▸ Task prompt
Copy the listing below exactly as it appears, line by line.
===== Input records
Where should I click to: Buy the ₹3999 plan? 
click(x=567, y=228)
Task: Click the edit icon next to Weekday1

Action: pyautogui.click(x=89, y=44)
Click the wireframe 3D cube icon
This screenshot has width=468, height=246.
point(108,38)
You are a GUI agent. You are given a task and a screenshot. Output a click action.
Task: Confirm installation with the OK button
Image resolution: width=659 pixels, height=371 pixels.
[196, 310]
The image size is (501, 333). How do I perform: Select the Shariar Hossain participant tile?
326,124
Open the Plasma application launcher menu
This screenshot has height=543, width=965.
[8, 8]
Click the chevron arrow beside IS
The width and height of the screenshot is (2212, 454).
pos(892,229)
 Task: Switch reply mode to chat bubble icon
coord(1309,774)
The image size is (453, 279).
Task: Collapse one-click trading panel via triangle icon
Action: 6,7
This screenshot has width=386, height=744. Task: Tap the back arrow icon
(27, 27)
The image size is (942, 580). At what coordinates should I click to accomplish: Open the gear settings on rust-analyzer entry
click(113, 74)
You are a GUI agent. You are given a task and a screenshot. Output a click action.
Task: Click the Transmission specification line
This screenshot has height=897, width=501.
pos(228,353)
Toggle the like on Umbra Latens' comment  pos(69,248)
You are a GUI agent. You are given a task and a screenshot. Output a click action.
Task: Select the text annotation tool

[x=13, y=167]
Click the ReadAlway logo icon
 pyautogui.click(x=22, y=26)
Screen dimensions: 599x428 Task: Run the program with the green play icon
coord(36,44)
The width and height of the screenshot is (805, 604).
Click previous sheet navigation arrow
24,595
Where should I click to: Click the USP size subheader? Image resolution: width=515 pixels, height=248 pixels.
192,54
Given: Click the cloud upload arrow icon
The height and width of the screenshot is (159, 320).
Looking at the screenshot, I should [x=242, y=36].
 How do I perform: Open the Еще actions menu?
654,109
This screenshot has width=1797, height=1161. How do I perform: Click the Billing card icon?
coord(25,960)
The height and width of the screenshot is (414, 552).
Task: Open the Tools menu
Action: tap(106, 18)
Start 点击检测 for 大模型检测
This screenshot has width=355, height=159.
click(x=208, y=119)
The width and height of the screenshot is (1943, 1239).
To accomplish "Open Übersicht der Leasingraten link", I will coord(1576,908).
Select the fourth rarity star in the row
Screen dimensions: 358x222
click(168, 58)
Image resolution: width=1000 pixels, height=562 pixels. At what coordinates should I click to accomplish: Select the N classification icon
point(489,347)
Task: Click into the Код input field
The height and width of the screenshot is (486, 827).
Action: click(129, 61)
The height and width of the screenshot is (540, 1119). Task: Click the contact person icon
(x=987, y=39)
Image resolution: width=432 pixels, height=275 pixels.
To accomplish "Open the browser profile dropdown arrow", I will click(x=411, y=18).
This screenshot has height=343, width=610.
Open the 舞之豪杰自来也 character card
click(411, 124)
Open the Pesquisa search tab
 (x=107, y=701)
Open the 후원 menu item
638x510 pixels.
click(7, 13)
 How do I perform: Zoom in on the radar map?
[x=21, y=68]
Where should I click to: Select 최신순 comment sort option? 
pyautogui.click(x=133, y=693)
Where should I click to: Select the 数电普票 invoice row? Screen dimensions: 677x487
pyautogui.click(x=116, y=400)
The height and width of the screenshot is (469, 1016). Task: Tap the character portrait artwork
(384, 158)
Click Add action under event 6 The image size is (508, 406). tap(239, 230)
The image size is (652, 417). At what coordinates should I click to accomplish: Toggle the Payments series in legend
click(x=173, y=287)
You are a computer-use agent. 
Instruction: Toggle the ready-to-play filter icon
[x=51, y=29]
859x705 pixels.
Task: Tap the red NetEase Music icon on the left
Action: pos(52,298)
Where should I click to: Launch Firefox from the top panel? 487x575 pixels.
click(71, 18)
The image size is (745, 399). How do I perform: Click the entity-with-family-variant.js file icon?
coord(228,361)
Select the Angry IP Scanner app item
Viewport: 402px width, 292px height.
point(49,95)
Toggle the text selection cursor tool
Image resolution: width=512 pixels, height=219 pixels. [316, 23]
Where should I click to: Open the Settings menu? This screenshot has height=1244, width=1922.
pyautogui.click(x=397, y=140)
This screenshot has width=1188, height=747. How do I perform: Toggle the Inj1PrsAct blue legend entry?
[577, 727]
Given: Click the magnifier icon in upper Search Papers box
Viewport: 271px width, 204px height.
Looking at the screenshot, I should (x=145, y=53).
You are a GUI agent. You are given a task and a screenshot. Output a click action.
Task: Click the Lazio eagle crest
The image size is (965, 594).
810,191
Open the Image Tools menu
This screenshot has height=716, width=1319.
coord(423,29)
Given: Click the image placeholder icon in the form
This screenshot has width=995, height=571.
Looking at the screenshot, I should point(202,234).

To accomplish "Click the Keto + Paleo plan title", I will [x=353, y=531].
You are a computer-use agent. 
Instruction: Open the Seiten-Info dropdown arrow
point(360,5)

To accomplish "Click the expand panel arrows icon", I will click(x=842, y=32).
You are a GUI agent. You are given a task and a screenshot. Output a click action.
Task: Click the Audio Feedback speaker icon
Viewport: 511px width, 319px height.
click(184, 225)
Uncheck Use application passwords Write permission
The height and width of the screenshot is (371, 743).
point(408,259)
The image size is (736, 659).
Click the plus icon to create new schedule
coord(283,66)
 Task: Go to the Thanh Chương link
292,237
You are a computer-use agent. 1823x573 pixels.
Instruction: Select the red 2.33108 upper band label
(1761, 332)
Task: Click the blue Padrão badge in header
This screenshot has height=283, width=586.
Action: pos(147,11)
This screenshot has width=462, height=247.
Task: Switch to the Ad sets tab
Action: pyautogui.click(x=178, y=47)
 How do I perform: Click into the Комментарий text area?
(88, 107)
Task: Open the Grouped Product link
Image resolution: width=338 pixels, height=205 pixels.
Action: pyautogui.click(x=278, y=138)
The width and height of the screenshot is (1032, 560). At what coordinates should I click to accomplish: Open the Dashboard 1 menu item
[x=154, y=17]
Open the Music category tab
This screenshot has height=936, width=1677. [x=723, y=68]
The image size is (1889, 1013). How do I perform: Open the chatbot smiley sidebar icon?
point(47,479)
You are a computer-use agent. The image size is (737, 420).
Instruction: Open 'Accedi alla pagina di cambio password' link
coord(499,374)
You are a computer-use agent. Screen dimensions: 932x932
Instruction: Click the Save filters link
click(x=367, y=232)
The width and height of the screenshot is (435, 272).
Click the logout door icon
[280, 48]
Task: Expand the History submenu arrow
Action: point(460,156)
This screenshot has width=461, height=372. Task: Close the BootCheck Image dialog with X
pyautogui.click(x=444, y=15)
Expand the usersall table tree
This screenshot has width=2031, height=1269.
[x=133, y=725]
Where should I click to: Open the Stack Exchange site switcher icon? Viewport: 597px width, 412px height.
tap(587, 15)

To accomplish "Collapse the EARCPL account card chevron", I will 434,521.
==========
▸ Result for this exercise
Where should I click to: Buy the ₹3999 plan? 
click(x=567, y=228)
Task: Click the edit icon next to Weekday1

Action: pyautogui.click(x=89, y=44)
Click the wireframe 3D cube icon
This screenshot has width=468, height=246.
point(108,38)
You are a GUI agent. You are given a task and a screenshot. Output a click action.
Task: Confirm installation with the OK button
Image resolution: width=659 pixels, height=371 pixels.
[196, 310]
The image size is (501, 333). How do I perform: Select the Shariar Hossain participant tile?
326,124
Open the Plasma application launcher menu
This screenshot has height=543, width=965.
[8, 8]
Click the chevron arrow beside IS
The width and height of the screenshot is (2212, 454).
pos(892,229)
 Task: Switch reply mode to chat bubble icon
coord(1309,774)
The image size is (453, 279).
Task: Collapse one-click trading panel via triangle icon
Action: 6,7
This screenshot has width=386, height=744. Task: Tap the back arrow icon
(27, 27)
The image size is (942, 580). At what coordinates should I click to accomplish: Open the gear settings on rust-analyzer entry
click(113, 74)
You are a GUI agent. You are given a task and a screenshot. Output a click action.
Task: Click the Transmission specification line
This screenshot has height=897, width=501.
pos(228,353)
Toggle the like on Umbra Latens' comment  pos(69,248)
You are a GUI agent. You are given a task and a screenshot. Output a click action.
Task: Select the text annotation tool

[x=13, y=167]
Click the ReadAlway logo icon
 pyautogui.click(x=22, y=26)
Screen dimensions: 599x428 Task: Run the program with the green play icon
coord(36,44)
The width and height of the screenshot is (805, 604).
Click previous sheet navigation arrow
24,595
Where should I click to: Click the USP size subheader? Image resolution: width=515 pixels, height=248 pixels.
192,54
Given: Click the cloud upload arrow icon
The height and width of the screenshot is (159, 320).
Looking at the screenshot, I should [x=242, y=36].
 How do I perform: Open the Еще actions menu?
654,109
This screenshot has width=1797, height=1161. How do I perform: Click the Billing card icon?
coord(25,960)
The height and width of the screenshot is (414, 552).
Task: Open the Tools menu
Action: tap(106, 18)
Start 点击检测 for 大模型检测
This screenshot has width=355, height=159.
click(x=208, y=119)
The width and height of the screenshot is (1943, 1239).
To accomplish "Open Übersicht der Leasingraten link", I will coord(1576,908).
Select the fourth rarity star in the row
Screen dimensions: 358x222
click(168, 58)
Image resolution: width=1000 pixels, height=562 pixels. At what coordinates should I click to accomplish: Select the N classification icon
point(489,347)
Task: Click into the Код input field
The height and width of the screenshot is (486, 827).
Action: click(129, 61)
The height and width of the screenshot is (540, 1119). Task: Click the contact person icon
(x=987, y=39)
Image resolution: width=432 pixels, height=275 pixels.
To accomplish "Open the browser profile dropdown arrow", I will click(x=411, y=18).
This screenshot has height=343, width=610.
Open the 舞之豪杰自来也 character card
click(411, 124)
Open the Pesquisa search tab
 (x=107, y=701)
Open the 후원 menu item
638x510 pixels.
click(7, 13)
 How do I perform: Zoom in on the radar map?
[x=21, y=68]
Where should I click to: Select 최신순 comment sort option? 
pyautogui.click(x=133, y=693)
Where should I click to: Select the 数电普票 invoice row? Screen dimensions: 677x487
pyautogui.click(x=116, y=400)
The height and width of the screenshot is (469, 1016). Task: Tap the character portrait artwork
(384, 158)
Click Add action under event 6 The image size is (508, 406). tap(239, 230)
The image size is (652, 417). At what coordinates should I click to accomplish: Toggle the Payments series in legend
click(x=173, y=287)
You are a computer-use agent. 
Instruction: Toggle the ready-to-play filter icon
[x=51, y=29]
859x705 pixels.
Task: Tap the red NetEase Music icon on the left
Action: pos(52,298)
Where should I click to: Launch Firefox from the top panel? 487x575 pixels.
click(71, 18)
The image size is (745, 399). How do I perform: Click the entity-with-family-variant.js file icon?
coord(228,361)
Select the Angry IP Scanner app item
Viewport: 402px width, 292px height.
point(49,95)
Toggle the text selection cursor tool
Image resolution: width=512 pixels, height=219 pixels. [316, 23]
Where should I click to: Open the Settings menu? This screenshot has height=1244, width=1922.
pyautogui.click(x=397, y=140)
This screenshot has width=1188, height=747. How do I perform: Toggle the Inj1PrsAct blue legend entry?
[577, 727]
Given: Click the magnifier icon in upper Search Papers box
Viewport: 271px width, 204px height.
Looking at the screenshot, I should (x=145, y=53).
You are a GUI agent. You are given a task and a screenshot. Output a click action.
Task: Click the Lazio eagle crest
The image size is (965, 594).
810,191
Open the Image Tools menu
This screenshot has height=716, width=1319.
coord(423,29)
Given: Click the image placeholder icon in the form
This screenshot has width=995, height=571.
Looking at the screenshot, I should point(202,234).

To accomplish "Click the Keto + Paleo plan title", I will [x=353, y=531].
You are a computer-use agent. 
Instruction: Open the Seiten-Info dropdown arrow
point(360,5)

To accomplish "Click the expand panel arrows icon", I will click(x=842, y=32).
You are a GUI agent. You are given a task and a screenshot. Output a click action.
Task: Click the Audio Feedback speaker icon
Viewport: 511px width, 319px height.
click(184, 225)
Uncheck Use application passwords Write permission
The height and width of the screenshot is (371, 743).
point(408,259)
The image size is (736, 659).
Click the plus icon to create new schedule
coord(283,66)
 Task: Go to the Thanh Chương link
292,237
You are a computer-use agent. 1823x573 pixels.
Instruction: Select the red 2.33108 upper band label
(1761, 332)
Task: Click the blue Padrão badge in header
This screenshot has height=283, width=586.
Action: pos(147,11)
This screenshot has width=462, height=247.
Task: Switch to the Ad sets tab
Action: pyautogui.click(x=178, y=47)
 How do I perform: Click into the Комментарий text area?
(88, 107)
Task: Open the Grouped Product link
Image resolution: width=338 pixels, height=205 pixels.
Action: pyautogui.click(x=278, y=138)
The width and height of the screenshot is (1032, 560). At what coordinates should I click to accomplish: Open the Dashboard 1 menu item
[x=154, y=17]
Open the Music category tab
This screenshot has height=936, width=1677. [x=723, y=68]
The image size is (1889, 1013). How do I perform: Open the chatbot smiley sidebar icon?
point(47,479)
You are a computer-use agent. The image size is (737, 420).
Instruction: Open 'Accedi alla pagina di cambio password' link
coord(499,374)
You are a computer-use agent. Screen dimensions: 932x932
Instruction: Click the Save filters link
click(x=367, y=232)
The width and height of the screenshot is (435, 272).
Click the logout door icon
[280, 48]
Task: Expand the History submenu arrow
Action: point(460,156)
This screenshot has width=461, height=372. Task: Close the BootCheck Image dialog with X
pyautogui.click(x=444, y=15)
Expand the usersall table tree
This screenshot has width=2031, height=1269.
[x=133, y=725]
Where should I click to: Open the Stack Exchange site switcher icon? Viewport: 597px width, 412px height.
tap(587, 15)

To accomplish "Collapse the EARCPL account card chevron", I will 434,521.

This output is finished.